──────── TASK INPUT

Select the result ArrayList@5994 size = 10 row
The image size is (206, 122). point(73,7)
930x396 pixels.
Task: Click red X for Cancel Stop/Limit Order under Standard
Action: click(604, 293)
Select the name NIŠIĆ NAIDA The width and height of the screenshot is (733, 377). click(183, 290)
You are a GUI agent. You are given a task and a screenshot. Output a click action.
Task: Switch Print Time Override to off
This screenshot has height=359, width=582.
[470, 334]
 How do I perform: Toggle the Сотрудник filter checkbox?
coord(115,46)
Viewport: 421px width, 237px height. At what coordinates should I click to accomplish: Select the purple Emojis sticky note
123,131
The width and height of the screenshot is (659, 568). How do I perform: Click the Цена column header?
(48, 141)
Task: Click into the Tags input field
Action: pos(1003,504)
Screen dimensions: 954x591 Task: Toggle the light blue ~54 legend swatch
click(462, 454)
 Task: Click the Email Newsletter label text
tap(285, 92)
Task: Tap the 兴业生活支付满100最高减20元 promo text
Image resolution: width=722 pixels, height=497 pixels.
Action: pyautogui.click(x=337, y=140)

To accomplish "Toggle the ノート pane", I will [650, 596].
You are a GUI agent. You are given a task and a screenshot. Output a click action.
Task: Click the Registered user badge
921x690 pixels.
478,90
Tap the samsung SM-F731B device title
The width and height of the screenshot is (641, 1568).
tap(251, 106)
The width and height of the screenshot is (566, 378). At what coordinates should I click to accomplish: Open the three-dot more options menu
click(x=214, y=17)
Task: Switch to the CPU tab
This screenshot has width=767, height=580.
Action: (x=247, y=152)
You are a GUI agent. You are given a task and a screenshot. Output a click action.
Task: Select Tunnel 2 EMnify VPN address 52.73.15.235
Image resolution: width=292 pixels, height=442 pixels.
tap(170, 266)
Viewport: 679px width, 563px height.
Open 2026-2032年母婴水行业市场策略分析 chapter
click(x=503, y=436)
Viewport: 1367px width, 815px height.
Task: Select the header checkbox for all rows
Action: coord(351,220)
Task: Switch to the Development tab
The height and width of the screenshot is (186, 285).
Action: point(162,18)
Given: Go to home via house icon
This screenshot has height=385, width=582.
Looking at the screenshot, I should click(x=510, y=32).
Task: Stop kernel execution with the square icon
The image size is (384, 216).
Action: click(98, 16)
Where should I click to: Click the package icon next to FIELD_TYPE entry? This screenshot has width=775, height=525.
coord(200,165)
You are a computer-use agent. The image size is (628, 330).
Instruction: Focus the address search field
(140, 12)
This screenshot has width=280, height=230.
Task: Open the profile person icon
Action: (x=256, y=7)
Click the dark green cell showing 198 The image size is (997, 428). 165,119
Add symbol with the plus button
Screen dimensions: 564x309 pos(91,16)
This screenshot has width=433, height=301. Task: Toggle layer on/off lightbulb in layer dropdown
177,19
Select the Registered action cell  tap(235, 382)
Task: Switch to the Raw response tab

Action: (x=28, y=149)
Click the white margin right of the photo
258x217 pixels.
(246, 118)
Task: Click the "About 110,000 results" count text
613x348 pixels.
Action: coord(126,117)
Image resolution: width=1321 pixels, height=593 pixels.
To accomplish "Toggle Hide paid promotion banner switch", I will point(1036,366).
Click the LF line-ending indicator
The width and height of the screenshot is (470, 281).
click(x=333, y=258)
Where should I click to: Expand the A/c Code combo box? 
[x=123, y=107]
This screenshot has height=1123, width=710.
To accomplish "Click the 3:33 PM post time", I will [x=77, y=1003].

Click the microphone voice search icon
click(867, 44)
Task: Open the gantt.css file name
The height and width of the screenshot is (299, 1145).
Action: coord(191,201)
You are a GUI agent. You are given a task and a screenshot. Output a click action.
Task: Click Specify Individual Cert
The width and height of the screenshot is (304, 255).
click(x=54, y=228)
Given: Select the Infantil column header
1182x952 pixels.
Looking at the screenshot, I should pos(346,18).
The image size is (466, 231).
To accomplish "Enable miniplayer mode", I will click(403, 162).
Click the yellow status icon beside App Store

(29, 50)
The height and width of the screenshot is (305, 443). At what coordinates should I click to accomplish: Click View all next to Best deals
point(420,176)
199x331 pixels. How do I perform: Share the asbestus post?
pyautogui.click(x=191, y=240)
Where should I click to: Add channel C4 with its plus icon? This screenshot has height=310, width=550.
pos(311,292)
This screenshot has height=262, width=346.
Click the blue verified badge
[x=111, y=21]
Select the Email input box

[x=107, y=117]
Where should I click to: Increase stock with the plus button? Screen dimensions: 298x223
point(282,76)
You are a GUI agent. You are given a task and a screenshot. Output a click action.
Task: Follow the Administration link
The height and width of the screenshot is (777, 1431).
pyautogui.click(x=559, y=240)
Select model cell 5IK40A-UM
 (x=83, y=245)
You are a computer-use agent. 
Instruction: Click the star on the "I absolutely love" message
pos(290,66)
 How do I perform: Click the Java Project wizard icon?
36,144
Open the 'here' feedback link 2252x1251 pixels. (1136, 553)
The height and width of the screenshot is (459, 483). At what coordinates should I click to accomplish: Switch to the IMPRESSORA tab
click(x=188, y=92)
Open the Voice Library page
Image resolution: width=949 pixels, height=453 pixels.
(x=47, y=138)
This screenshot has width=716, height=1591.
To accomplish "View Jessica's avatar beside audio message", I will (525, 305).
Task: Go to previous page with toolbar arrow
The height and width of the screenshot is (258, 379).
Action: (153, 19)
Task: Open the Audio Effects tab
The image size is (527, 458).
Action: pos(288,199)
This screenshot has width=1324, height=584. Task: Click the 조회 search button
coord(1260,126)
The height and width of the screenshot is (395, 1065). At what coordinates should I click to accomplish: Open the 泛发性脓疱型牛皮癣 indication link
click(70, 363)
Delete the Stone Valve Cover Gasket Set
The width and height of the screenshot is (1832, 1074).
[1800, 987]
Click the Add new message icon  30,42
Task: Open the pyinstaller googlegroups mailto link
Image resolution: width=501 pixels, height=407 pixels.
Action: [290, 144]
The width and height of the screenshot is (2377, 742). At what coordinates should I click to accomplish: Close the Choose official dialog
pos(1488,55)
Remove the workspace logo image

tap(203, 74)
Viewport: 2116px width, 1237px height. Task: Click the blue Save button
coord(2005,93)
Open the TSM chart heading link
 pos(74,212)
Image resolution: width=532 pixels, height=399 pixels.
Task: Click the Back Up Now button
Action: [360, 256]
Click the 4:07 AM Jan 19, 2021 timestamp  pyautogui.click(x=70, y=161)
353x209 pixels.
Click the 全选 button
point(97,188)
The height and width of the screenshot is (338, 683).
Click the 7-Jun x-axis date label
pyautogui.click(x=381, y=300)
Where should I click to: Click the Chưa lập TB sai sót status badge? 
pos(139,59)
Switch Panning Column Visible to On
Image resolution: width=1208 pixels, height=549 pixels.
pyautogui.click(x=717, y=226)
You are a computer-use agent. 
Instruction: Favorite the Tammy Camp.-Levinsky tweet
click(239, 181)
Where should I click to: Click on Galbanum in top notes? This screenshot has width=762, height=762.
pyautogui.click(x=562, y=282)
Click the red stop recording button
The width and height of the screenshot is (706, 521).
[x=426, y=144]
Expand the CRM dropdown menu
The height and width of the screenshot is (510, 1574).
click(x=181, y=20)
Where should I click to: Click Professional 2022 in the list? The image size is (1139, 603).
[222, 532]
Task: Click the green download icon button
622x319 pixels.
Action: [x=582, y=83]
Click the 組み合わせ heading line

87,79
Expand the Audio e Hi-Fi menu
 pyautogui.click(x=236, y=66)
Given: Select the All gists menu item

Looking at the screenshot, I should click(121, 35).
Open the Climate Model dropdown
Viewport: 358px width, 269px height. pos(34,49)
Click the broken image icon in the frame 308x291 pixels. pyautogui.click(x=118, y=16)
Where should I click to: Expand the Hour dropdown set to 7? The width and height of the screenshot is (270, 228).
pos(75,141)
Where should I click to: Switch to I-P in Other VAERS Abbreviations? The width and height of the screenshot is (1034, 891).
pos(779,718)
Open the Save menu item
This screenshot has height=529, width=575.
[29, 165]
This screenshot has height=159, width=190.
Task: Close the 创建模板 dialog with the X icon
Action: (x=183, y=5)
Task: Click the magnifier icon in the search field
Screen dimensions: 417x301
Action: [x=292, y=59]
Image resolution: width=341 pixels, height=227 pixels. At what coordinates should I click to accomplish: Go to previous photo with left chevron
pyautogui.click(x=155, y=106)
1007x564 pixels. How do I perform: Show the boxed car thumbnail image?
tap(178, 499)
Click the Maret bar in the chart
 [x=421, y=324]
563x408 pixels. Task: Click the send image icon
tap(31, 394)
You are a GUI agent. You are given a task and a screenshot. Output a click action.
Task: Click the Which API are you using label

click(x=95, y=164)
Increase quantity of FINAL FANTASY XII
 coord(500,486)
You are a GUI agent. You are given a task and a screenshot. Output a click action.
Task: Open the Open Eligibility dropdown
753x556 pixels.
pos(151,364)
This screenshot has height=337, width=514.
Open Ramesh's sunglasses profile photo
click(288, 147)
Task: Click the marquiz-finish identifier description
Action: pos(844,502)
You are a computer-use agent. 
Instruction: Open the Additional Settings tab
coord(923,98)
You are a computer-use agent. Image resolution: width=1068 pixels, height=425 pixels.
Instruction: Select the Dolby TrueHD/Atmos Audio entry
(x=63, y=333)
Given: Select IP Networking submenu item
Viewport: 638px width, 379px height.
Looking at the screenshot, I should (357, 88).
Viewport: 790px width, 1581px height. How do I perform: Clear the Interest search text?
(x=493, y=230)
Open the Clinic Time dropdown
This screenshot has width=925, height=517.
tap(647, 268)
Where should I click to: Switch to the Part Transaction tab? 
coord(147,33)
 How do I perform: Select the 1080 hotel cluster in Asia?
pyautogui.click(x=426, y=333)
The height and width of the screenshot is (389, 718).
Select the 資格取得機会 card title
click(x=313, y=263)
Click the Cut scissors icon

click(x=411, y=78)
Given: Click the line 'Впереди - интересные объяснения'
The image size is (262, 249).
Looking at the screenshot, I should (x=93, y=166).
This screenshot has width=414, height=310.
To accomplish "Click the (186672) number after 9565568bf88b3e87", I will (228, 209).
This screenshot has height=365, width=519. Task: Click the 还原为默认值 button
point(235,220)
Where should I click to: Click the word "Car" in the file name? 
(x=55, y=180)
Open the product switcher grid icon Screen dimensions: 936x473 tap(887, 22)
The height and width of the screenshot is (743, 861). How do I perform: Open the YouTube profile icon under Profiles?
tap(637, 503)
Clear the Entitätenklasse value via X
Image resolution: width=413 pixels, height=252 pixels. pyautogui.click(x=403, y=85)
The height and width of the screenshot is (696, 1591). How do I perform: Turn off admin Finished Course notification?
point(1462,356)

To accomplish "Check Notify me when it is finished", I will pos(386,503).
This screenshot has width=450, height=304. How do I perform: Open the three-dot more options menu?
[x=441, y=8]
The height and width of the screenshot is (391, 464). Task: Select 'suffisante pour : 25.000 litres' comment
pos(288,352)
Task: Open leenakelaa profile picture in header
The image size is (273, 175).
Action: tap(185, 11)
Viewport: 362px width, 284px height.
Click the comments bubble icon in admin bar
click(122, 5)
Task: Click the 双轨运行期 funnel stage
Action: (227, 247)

────────────────

### EXERCISE GOAL
If a line of the records includes the string "green", copy it out.

### RESPONSE BELOW
Click the dark green cell showing 198 The image size is (997, 428). 165,119
Task: Click the green download icon button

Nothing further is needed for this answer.